What you have to do: Word for word, print all of the lines below.

[Records shown — start]

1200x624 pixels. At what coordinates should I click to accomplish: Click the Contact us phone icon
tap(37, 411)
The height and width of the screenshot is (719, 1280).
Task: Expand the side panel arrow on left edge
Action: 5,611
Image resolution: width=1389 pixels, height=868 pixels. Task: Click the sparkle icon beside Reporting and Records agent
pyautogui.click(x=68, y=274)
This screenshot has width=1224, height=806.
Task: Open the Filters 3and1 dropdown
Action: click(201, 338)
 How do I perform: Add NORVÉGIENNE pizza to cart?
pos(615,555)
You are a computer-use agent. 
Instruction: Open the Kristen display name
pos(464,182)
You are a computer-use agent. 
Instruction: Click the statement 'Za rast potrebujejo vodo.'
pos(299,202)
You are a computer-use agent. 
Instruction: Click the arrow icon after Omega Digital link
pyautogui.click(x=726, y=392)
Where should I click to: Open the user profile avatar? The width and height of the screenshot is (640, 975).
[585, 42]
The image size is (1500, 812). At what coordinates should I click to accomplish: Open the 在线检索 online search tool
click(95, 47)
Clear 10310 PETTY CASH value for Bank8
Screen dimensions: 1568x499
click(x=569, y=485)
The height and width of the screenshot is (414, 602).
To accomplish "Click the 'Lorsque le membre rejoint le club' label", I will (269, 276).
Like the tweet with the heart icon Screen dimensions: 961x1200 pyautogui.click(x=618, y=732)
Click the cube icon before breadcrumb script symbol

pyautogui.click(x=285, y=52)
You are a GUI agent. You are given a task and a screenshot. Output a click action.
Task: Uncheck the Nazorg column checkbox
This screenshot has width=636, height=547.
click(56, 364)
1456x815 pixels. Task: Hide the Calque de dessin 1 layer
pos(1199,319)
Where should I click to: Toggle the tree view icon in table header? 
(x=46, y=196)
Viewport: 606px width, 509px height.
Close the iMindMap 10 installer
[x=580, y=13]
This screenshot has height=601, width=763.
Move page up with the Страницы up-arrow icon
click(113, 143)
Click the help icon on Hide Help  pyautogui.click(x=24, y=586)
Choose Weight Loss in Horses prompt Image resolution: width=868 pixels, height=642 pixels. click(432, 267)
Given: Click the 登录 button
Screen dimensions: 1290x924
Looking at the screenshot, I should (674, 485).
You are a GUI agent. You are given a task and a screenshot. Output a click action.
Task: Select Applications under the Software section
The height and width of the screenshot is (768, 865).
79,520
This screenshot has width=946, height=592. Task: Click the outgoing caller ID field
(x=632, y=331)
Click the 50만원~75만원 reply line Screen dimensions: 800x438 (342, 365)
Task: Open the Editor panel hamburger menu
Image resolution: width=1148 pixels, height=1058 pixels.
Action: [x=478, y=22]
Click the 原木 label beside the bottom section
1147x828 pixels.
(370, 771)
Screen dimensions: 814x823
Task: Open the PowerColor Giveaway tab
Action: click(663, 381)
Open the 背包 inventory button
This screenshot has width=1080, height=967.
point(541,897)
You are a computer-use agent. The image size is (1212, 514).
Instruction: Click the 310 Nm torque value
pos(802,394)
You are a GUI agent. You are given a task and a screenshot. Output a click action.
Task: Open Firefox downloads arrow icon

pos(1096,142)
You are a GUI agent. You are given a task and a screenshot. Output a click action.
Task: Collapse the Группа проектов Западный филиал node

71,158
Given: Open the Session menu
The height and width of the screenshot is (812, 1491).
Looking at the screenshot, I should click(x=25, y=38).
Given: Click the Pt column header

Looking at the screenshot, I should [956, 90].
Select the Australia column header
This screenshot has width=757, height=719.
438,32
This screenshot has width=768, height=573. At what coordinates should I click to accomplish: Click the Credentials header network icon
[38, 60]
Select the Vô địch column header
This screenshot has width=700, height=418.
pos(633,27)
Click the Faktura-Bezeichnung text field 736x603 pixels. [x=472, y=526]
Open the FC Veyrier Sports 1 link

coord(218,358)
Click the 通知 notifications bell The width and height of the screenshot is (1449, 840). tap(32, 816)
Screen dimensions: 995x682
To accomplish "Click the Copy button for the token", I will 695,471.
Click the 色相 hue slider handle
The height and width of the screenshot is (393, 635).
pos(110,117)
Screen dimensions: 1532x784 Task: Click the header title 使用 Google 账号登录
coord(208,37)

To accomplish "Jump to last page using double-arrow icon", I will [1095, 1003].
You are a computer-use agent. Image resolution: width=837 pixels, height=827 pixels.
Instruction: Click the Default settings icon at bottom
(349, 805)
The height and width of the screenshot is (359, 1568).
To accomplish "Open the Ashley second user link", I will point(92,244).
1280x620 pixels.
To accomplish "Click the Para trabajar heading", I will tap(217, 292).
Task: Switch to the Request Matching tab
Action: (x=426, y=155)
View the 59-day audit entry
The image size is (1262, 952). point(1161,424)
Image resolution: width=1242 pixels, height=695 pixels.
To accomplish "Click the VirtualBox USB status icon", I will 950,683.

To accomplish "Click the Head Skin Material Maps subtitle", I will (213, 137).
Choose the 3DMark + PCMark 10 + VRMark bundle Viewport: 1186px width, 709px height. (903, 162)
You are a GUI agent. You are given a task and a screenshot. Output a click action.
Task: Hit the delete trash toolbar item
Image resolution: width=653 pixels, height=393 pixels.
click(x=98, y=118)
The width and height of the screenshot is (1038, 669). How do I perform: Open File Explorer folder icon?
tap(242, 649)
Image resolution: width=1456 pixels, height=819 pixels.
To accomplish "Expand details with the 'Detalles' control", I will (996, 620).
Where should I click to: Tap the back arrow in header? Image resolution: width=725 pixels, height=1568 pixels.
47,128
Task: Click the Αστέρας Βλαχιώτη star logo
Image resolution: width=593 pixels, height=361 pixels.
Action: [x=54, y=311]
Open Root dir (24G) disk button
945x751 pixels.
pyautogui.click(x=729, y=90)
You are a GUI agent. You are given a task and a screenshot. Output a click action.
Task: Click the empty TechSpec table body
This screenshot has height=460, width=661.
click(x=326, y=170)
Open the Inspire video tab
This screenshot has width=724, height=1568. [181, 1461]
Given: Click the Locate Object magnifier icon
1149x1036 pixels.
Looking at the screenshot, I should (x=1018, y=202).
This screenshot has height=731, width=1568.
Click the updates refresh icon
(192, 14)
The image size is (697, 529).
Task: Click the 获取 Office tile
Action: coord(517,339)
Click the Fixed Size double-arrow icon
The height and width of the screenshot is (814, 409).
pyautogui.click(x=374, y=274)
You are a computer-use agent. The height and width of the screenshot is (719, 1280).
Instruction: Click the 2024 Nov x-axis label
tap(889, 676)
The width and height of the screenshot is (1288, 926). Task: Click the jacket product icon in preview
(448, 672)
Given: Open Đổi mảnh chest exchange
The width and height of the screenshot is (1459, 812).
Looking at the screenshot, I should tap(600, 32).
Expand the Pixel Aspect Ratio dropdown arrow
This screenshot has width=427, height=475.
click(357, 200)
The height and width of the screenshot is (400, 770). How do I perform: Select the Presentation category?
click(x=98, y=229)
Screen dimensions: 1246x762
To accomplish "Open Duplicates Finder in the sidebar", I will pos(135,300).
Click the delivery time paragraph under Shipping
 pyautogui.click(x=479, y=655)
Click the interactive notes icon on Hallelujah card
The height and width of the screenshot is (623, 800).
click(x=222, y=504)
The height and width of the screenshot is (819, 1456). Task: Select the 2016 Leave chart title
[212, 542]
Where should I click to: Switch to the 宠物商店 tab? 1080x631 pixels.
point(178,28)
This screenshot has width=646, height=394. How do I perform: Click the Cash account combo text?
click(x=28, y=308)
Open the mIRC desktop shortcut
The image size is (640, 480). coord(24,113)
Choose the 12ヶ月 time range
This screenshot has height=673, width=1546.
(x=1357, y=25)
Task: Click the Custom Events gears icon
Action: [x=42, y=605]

[Records shown — finish]

Task result:
1200x624 pixels. At what coordinates should I click to accomplish: Click the Contact us phone icon
tap(37, 411)
The height and width of the screenshot is (719, 1280).
Task: Expand the side panel arrow on left edge
Action: 5,611
Image resolution: width=1389 pixels, height=868 pixels. Task: Click the sparkle icon beside Reporting and Records agent
pyautogui.click(x=68, y=274)
This screenshot has width=1224, height=806.
Task: Open the Filters 3and1 dropdown
Action: click(201, 338)
 How do I perform: Add NORVÉGIENNE pizza to cart?
pos(615,555)
You are a computer-use agent. 
Instruction: Open the Kristen display name
pos(464,182)
You are a computer-use agent. 
Instruction: Click the statement 'Za rast potrebujejo vodo.'
pos(299,202)
You are a computer-use agent. 
Instruction: Click the arrow icon after Omega Digital link
pyautogui.click(x=726, y=392)
Where should I click to: Open the user profile avatar? The width and height of the screenshot is (640, 975).
[585, 42]
The image size is (1500, 812). At what coordinates should I click to accomplish: Open the 在线检索 online search tool
click(95, 47)
Clear 10310 PETTY CASH value for Bank8
Screen dimensions: 1568x499
click(x=569, y=485)
The height and width of the screenshot is (414, 602).
To accomplish "Click the 'Lorsque le membre rejoint le club' label", I will (269, 276).
Like the tweet with the heart icon Screen dimensions: 961x1200 pyautogui.click(x=618, y=732)
Click the cube icon before breadcrumb script symbol

pyautogui.click(x=285, y=52)
You are a GUI agent. You are given a task and a screenshot. Output a click action.
Task: Uncheck the Nazorg column checkbox
This screenshot has width=636, height=547.
click(56, 364)
1456x815 pixels. Task: Hide the Calque de dessin 1 layer
pos(1199,319)
Where should I click to: Toggle the tree view icon in table header? 
(x=46, y=196)
Viewport: 606px width, 509px height.
Close the iMindMap 10 installer
[x=580, y=13]
This screenshot has height=601, width=763.
Move page up with the Страницы up-arrow icon
click(113, 143)
Click the help icon on Hide Help  pyautogui.click(x=24, y=586)
Choose Weight Loss in Horses prompt Image resolution: width=868 pixels, height=642 pixels. click(432, 267)
Given: Click the 登录 button
Screen dimensions: 1290x924
Looking at the screenshot, I should (674, 485).
You are a GUI agent. You are given a task and a screenshot. Output a click action.
Task: Select Applications under the Software section
The height and width of the screenshot is (768, 865).
79,520
This screenshot has width=946, height=592. Task: Click the outgoing caller ID field
(x=632, y=331)
Click the 50만원~75만원 reply line Screen dimensions: 800x438 (342, 365)
Task: Open the Editor panel hamburger menu
Image resolution: width=1148 pixels, height=1058 pixels.
Action: [x=478, y=22]
Click the 原木 label beside the bottom section
1147x828 pixels.
(370, 771)
Screen dimensions: 814x823
Task: Open the PowerColor Giveaway tab
Action: click(663, 381)
Open the 背包 inventory button
This screenshot has width=1080, height=967.
point(541,897)
You are a computer-use agent. The image size is (1212, 514).
Instruction: Click the 310 Nm torque value
pos(802,394)
You are a GUI agent. You are given a task and a screenshot. Output a click action.
Task: Open Firefox downloads arrow icon

pos(1096,142)
You are a GUI agent. You are given a task and a screenshot. Output a click action.
Task: Collapse the Группа проектов Западный филиал node

71,158
Given: Open the Session menu
The height and width of the screenshot is (812, 1491).
Looking at the screenshot, I should click(x=25, y=38).
Given: Click the Pt column header

Looking at the screenshot, I should [956, 90].
Select the Australia column header
This screenshot has width=757, height=719.
438,32
This screenshot has width=768, height=573. At what coordinates should I click to accomplish: Click the Credentials header network icon
[38, 60]
Select the Vô địch column header
This screenshot has width=700, height=418.
pos(633,27)
Click the Faktura-Bezeichnung text field 736x603 pixels. [x=472, y=526]
Open the FC Veyrier Sports 1 link

coord(218,358)
Click the 通知 notifications bell The width and height of the screenshot is (1449, 840). tap(32, 816)
Screen dimensions: 995x682
To accomplish "Click the Copy button for the token", I will 695,471.
Click the 色相 hue slider handle
The height and width of the screenshot is (393, 635).
pos(110,117)
Screen dimensions: 1532x784 Task: Click the header title 使用 Google 账号登录
coord(208,37)

To accomplish "Jump to last page using double-arrow icon", I will [1095, 1003].
You are a computer-use agent. Image resolution: width=837 pixels, height=827 pixels.
Instruction: Click the Default settings icon at bottom
(349, 805)
The height and width of the screenshot is (359, 1568).
To accomplish "Open the Ashley second user link", I will point(92,244).
1280x620 pixels.
To accomplish "Click the Para trabajar heading", I will tap(217, 292).
Task: Switch to the Request Matching tab
Action: (x=426, y=155)
View the 59-day audit entry
The image size is (1262, 952). point(1161,424)
Image resolution: width=1242 pixels, height=695 pixels.
To accomplish "Click the VirtualBox USB status icon", I will 950,683.

To accomplish "Click the Head Skin Material Maps subtitle", I will (213, 137).
Choose the 3DMark + PCMark 10 + VRMark bundle Viewport: 1186px width, 709px height. (903, 162)
You are a GUI agent. You are given a task and a screenshot. Output a click action.
Task: Hit the delete trash toolbar item
Image resolution: width=653 pixels, height=393 pixels.
click(x=98, y=118)
The width and height of the screenshot is (1038, 669). How do I perform: Open File Explorer folder icon?
tap(242, 649)
Image resolution: width=1456 pixels, height=819 pixels.
To accomplish "Expand details with the 'Detalles' control", I will (996, 620).
Where should I click to: Tap the back arrow in header? Image resolution: width=725 pixels, height=1568 pixels.
47,128
Task: Click the Αστέρας Βλαχιώτη star logo
Image resolution: width=593 pixels, height=361 pixels.
Action: [x=54, y=311]
Open Root dir (24G) disk button
945x751 pixels.
pyautogui.click(x=729, y=90)
You are a GUI agent. You are given a task and a screenshot. Output a click action.
Task: Click the empty TechSpec table body
This screenshot has height=460, width=661.
click(x=326, y=170)
Open the Inspire video tab
This screenshot has width=724, height=1568. [181, 1461]
Given: Click the Locate Object magnifier icon
1149x1036 pixels.
Looking at the screenshot, I should (x=1018, y=202).
This screenshot has height=731, width=1568.
Click the updates refresh icon
(192, 14)
The image size is (697, 529).
Task: Click the 获取 Office tile
Action: coord(517,339)
Click the Fixed Size double-arrow icon
The height and width of the screenshot is (814, 409).
pyautogui.click(x=374, y=274)
You are a computer-use agent. The height and width of the screenshot is (719, 1280).
Instruction: Click the 2024 Nov x-axis label
tap(889, 676)
The width and height of the screenshot is (1288, 926). Task: Click the jacket product icon in preview
(448, 672)
Given: Open Đổi mảnh chest exchange
The width and height of the screenshot is (1459, 812).
Looking at the screenshot, I should tap(600, 32).
Expand the Pixel Aspect Ratio dropdown arrow
This screenshot has width=427, height=475.
click(357, 200)
The height and width of the screenshot is (400, 770). How do I perform: Select the Presentation category?
click(x=98, y=229)
Screen dimensions: 1246x762
To accomplish "Open Duplicates Finder in the sidebar", I will pos(135,300).
Click the delivery time paragraph under Shipping
 pyautogui.click(x=479, y=655)
Click the interactive notes icon on Hallelujah card
The height and width of the screenshot is (623, 800).
click(x=222, y=504)
The height and width of the screenshot is (819, 1456). Task: Select the 2016 Leave chart title
[212, 542]
Where should I click to: Switch to the 宠物商店 tab? 1080x631 pixels.
point(178,28)
This screenshot has width=646, height=394. How do I perform: Click the Cash account combo text?
click(x=28, y=308)
Open the mIRC desktop shortcut
The image size is (640, 480). coord(24,113)
Choose the 12ヶ月 time range
This screenshot has height=673, width=1546.
(x=1357, y=25)
Task: Click the Custom Events gears icon
Action: [x=42, y=605]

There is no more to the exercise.